超分辨、高效能的宽带成像方法在新一代导引头寻的制导、特征目标识别等方面非常重要。本申请从高精度、敏捷感知宽带成像需求出发，基于理论研究、关键技术突破与实验验证协同的研究方法，对宽带随机跳频信号的波形优化与参数设计、基于波形重构理论的旁瓣抑制与检测、压缩感知超分辨处理与成像以及关键技术综合验证开展创新性研究，重点解决有源干扰影响与观测数据有限等非理想条件下的宽带随机跳频信号智能合成与自适应旁瓣抑制、稳健的超分辨处理与快速成像等关键科学问题。. 研究成果将进一步丰富宽带随机跳频信号的波形优化理论体系，揭示宽带随机跳频信号在非连续与缺失频谱下获得高分辨率、低副瓣的机理与方法，突破在超高速弹目交会复杂场景下的高效能成像与稳健参数估计等关键技术，促进宽带随机跳频信号的工程化应用。

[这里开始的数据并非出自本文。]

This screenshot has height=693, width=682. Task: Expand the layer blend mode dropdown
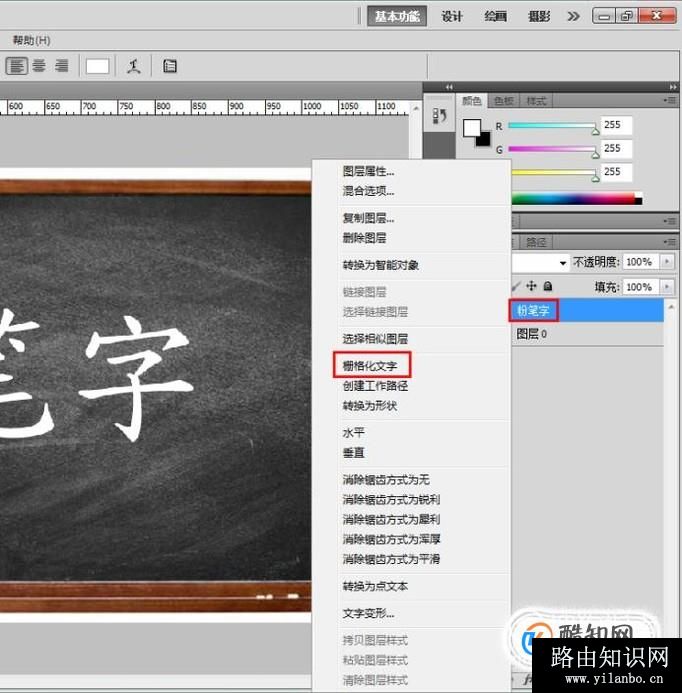[563, 262]
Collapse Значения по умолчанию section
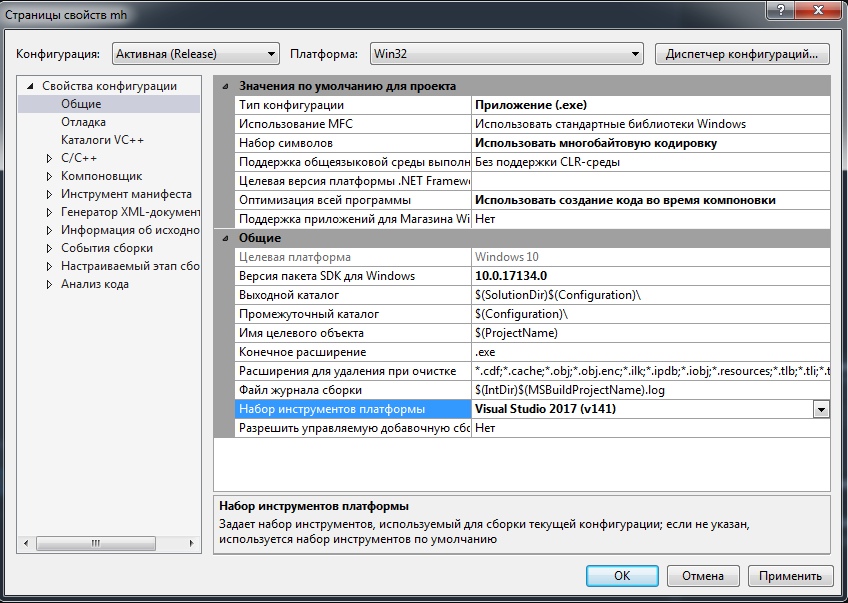848x603 pixels. (x=224, y=87)
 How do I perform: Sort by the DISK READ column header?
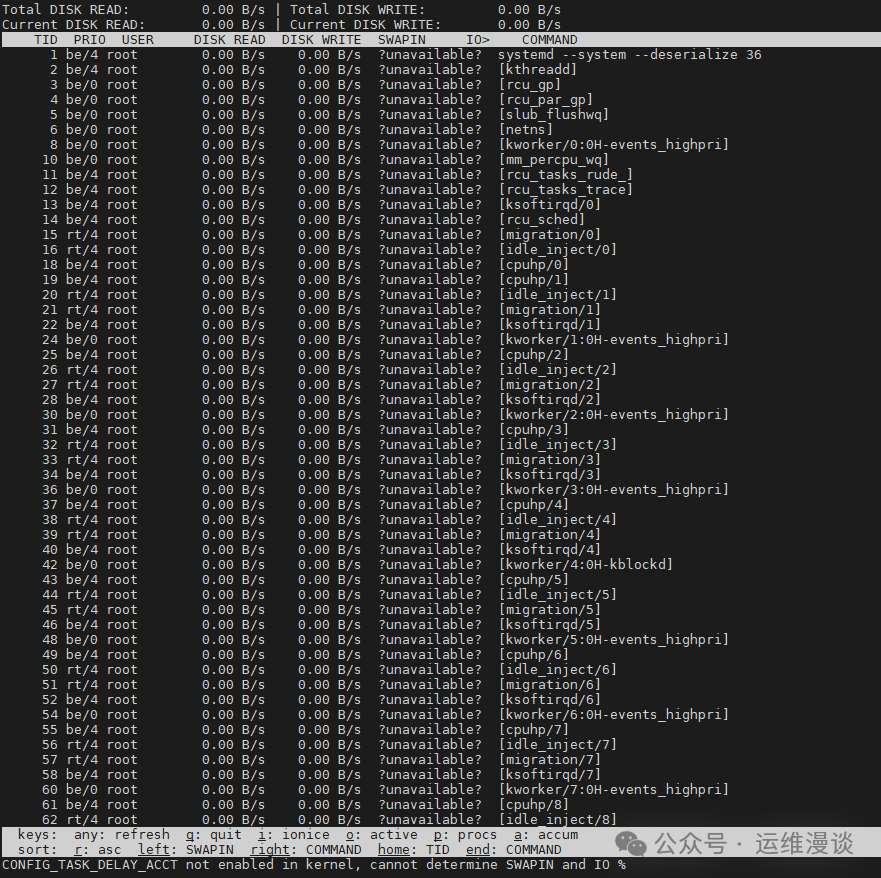(231, 39)
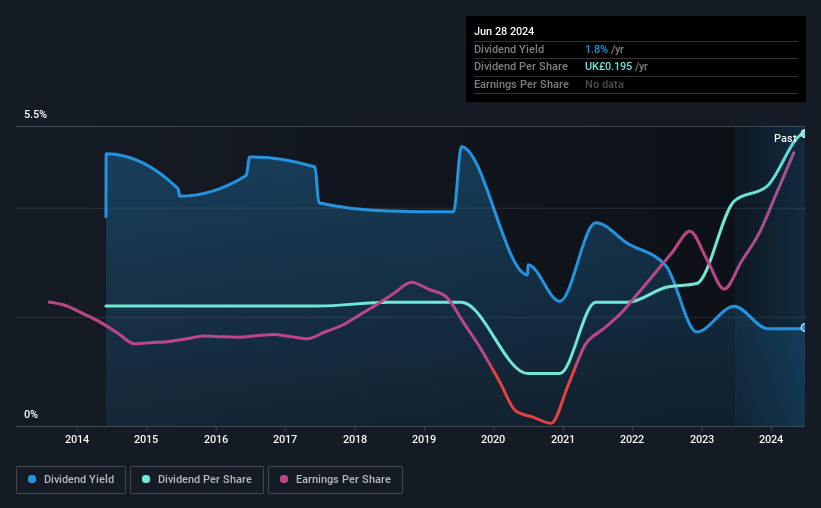Click the Past label on the chart

(785, 138)
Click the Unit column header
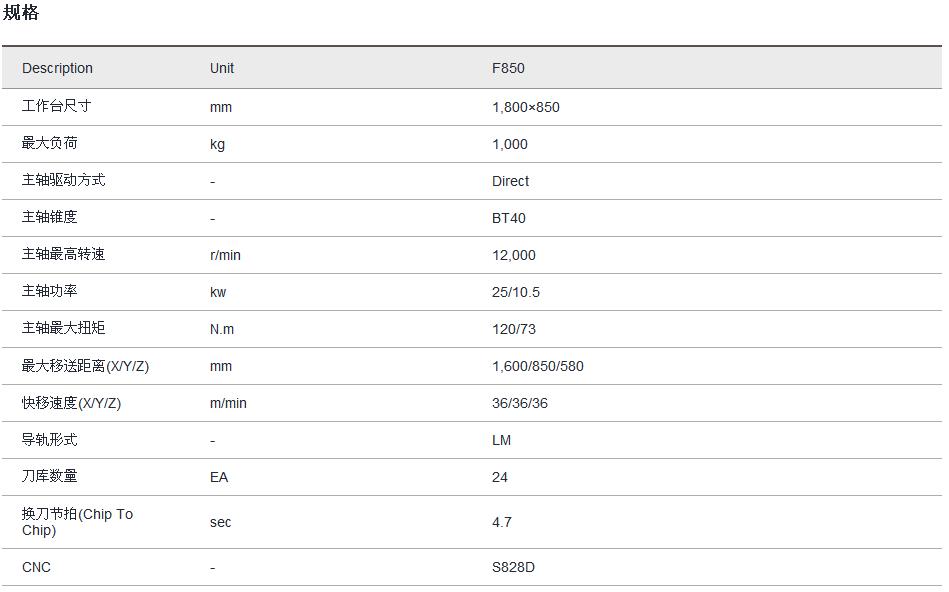 (x=222, y=68)

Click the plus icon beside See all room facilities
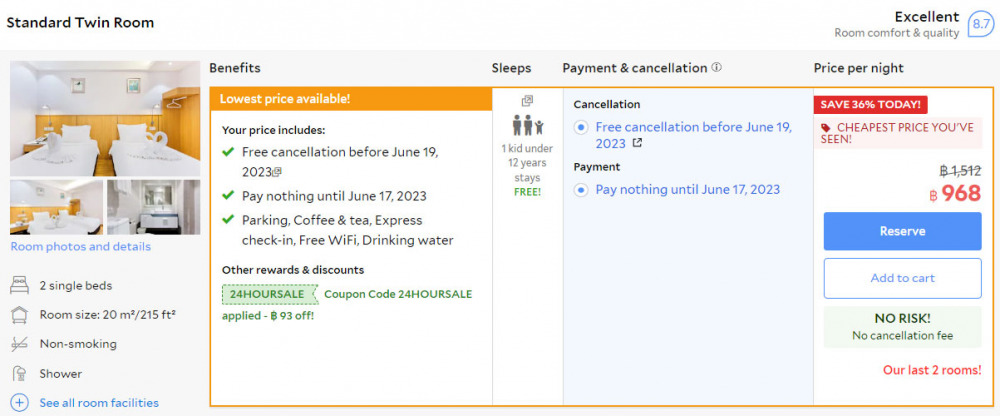tap(18, 403)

本项目从高精度、敏捷感知宽带成像需求出发，针对宽带随机跳频信号的波形优化与参数设计、基于波形重构理论的旁瓣抑制与检测、压缩感知超分辨处理与成像开展了研究，重点解决了有源干扰影响与观测数据有限等非理想条件下的宽带随机跳频信号智能合成与自适应旁瓣抑制、稳健的超分辨处理与快速成像等关键科学问题。主要研究成果如下：.在宽带随机跳频信号的波形优化与参数设计方面，系统分析了随机跳频信号的模糊函数和克拉美罗界与旁瓣随机分布特性、信噪比、积累增益等的关系，为优化波形参数、抑制旁瓣、提高成像精度等提供了理论依据。其次，针对宽带随机跳频信号，提出了基于两次凸优化的波形参数设计方法，通过跳频参数分布的优化来抑制距离旁瓣。.在基于波形重构理论的旁瓣抑制与检测方面，提出了基于内插外推的距离-速度旁瓣抑制方法，通过内插外推波形重构建立了以柯西分布特性为约束项的正则化方程，将缺失的频点通过内插外推的迭代过程逐一进行填补，实现了对频点缺失的跳频信号距离旁瓣的抑制。该算法可同时实现速度维的超分辨。.在压缩感知超分辨处理与成像方面，分析了宽带随机跳频信号压缩感知处理超分辨性能与信噪比的关系，在此基础上，提出了宽带随机跳频信号回波与字典网格失配下的自适应修正与参数估计方法，提高了回波与观测矩阵网格失配下的参数估计稳健性和成像的精度，最终用较短的观测时间实现了对目标的高精度二维成像。.围绕相关研究内容，本项目共发表SCI论文13篇，授权国家发明专利8项。.在相关研究工作基础上，申请人获批2020年度国家杰出青年科学基金。